On the failure of Healthcare.gov →

Adrianne Jeffries at The Verge:

More than 55 companies worked on Healthcare.gov and its state counterparts. It’s difficult to tell exactly who worked on what, but the contractors that worked on technical aspects of the site are Beltway regulars.

Noticeably missing from the list are companies with a reputation for excellence in technology.

Without a doubt, the rollout of Healthcare.gov was a clusterfuck.

I work for a web shop. I know websites can be difficult to build — feature scope can creep, designs can go sideways and clients can get grumpy. That said, I think any one of the many Internet giants that call America home — Amazon, Facebook or Google to name a few — could have done a much better job than the jumble of contractors who were awarded the work.

(Granted, maybe Oracle should be left off the list.)

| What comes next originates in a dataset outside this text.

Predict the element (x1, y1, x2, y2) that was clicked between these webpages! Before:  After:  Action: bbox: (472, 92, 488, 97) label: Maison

There are lots of reasons the website struggled, but the main one is this: the federal government sucks at purchasing things. Thanks to federally-mandated Indefinite-Delivery Contracts, companies who have no business building complex websites end up with that exact task, and farm it out to companies who are in over their heads with such work.

While it is the government’s fault that Healthcare.gov sucked at launch, there’s not much the White House could have done differently. Federal procurement are complex and deep-rooted.

Republicans have pointed to the website’s failure as a sign or reason that the Affordable Healthcare Act should be repealed.

That — of course — is a hilariously childish response. It’s akin to saying I want to move my family out of our neighborhood because I don’t like the color of my neighbor’s new car. It’s a massive overreaction.

Instead of trying to repeal the law, if the government should be spending time revisiting how it purchases and deals with IT. If that can’t happen, more than just healthcare will suffer in the future.